SELECTED EXCERPT:
-=-=-

Not only does it make my job easier and more effective, it’s downright satisfying. I’m feeling a lot more like a physician than I have in years gone by, rather than a cog in a machine.
It’s unquestionably easier for this to happen when one is working for a smaller number of facilities: Your group can develop closer relationships with the referrers and onsite techs, and if crummy clinical histories are happening, you can direct efforts to specific trouble-spots to bring them up to snuff. A much greater challenge, if your group were 10 times bigger and trying to service a hundred times more facilities, each with their own dysfunctions and wrinkles.
As I’m learning the new-to-me software interface at my gig, an interesting thing stands out to me: The old, crummy clinical histories are often still there. It’s just that the extra, relevant info is manually entered by the technologists who are doing the studies that then get sent my way. Usually handwritten. In other words, they’re working around a still-broken system.
This could mean that referrers, by and large, are a lazy, uncaring lot who don’t mind sacrificing quality patient-care if it means they can save a few seconds when ordering diagnostic imaging. Even I’m not cynical enough for such a blanket condemnation.

-=-=-

DATA LISTING:
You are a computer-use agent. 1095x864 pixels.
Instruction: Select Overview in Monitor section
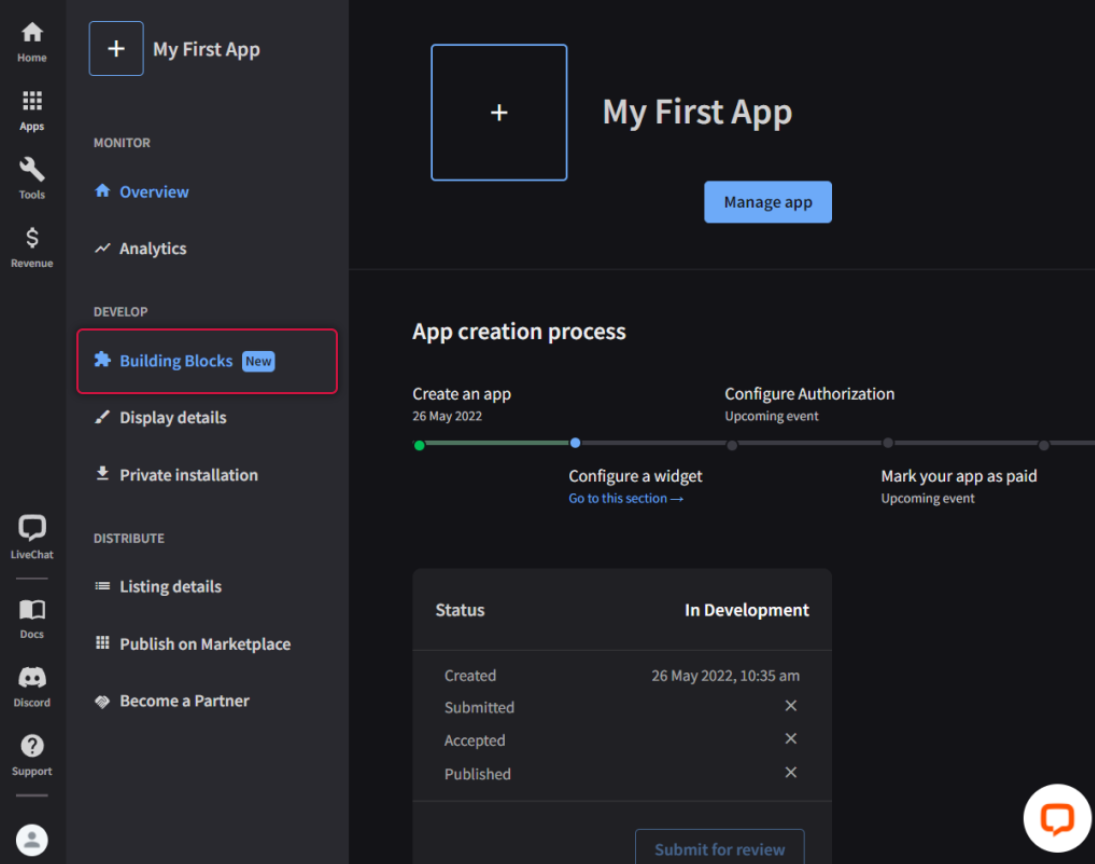click(x=154, y=192)
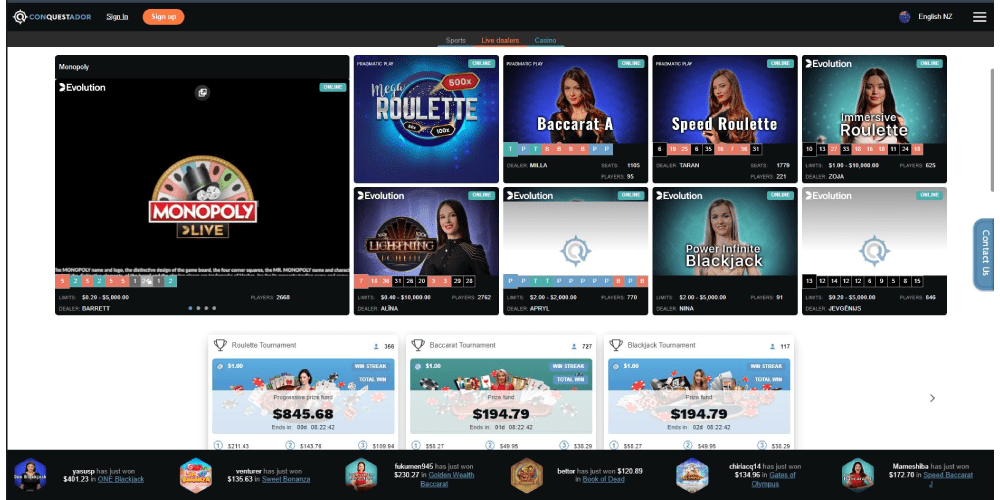The width and height of the screenshot is (1000, 500).
Task: Click the orange Sign up button
Action: pos(163,17)
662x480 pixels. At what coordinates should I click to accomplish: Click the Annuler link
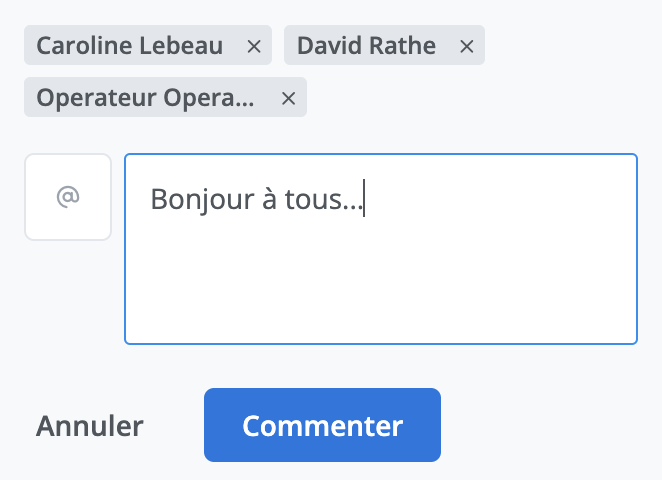(90, 426)
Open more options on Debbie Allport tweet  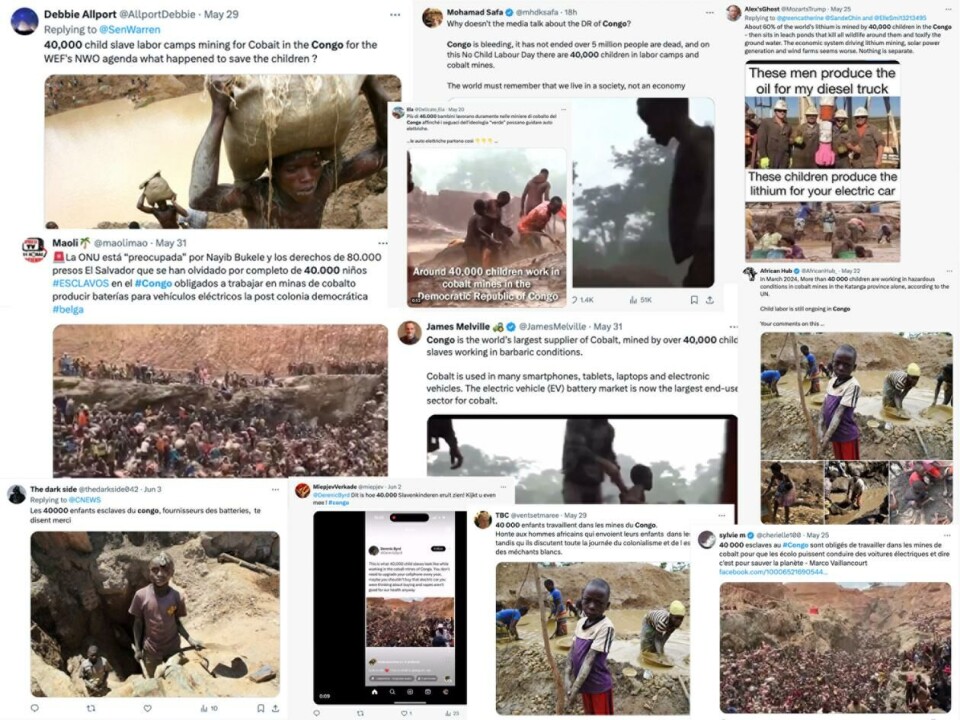(395, 15)
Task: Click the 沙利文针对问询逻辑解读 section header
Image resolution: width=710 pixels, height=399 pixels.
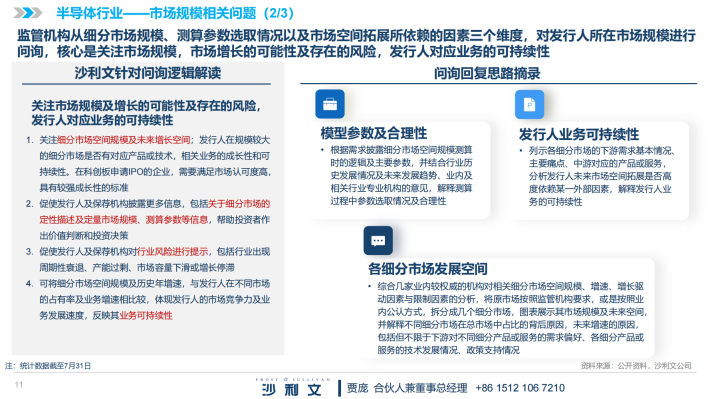Action: [x=148, y=73]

-=-=-

TASK STATEMENT:
Extract the part of the passage about clinical histories from "As I’m learning" up to and including "a blanket condemnation.". The items come from a separate source that has nothing to do with the passage.

RESPONSE FOR THIS EXERCISE:
As I’m learning the new-to-me software interface at my gig, an interesting thing stands out to me: The old, crummy clinical histories are often still there. It’s just that the extra, relevant info is manually entered by the technologists who are doing the studies that then get sent my way. Usually handwritten. In other words, they’re working around a still-broken system.
This could mean that referrers, by and large, are a lazy, uncaring lot who don’t mind sacrificing quality patient-care if it means they can save a few seconds when ordering diagnostic imaging. Even I’m not cynical enough for such a blanket condemnation.